Directions for this task - The word "agent" marks the lines to keep; find each one in the data and copy it.

(Pixel coordinate grounding data)
════

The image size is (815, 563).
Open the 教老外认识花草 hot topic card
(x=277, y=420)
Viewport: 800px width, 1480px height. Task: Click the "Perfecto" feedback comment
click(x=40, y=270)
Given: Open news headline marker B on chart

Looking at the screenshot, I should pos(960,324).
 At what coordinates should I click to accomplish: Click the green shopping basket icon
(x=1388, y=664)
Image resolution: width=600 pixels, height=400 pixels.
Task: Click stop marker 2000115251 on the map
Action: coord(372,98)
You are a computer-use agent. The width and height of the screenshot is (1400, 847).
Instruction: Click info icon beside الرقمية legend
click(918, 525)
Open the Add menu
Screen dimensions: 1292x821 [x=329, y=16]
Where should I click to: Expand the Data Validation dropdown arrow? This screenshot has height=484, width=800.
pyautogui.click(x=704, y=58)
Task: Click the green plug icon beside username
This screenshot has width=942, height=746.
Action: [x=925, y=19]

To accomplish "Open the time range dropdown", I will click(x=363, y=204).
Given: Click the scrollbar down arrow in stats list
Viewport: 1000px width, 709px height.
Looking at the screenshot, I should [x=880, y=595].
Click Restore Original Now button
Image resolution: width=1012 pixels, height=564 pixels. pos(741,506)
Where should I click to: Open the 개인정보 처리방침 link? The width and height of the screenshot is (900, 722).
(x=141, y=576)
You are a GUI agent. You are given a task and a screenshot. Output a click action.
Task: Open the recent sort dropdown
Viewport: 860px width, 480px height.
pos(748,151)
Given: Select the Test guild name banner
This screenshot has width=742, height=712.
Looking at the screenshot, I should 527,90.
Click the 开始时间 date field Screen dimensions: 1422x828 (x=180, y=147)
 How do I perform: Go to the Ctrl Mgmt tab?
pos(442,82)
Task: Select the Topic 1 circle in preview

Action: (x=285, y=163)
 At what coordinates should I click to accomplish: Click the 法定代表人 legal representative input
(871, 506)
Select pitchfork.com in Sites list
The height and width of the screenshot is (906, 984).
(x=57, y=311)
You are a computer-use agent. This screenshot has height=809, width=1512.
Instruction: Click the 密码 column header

════

Response below -
You are a computer-use agent. The width and height of the screenshot is (1400, 847).
You are a GUI agent. You are given a task and a screenshot. Output a click action.
You are a computer-use agent. This screenshot has height=809, width=1512.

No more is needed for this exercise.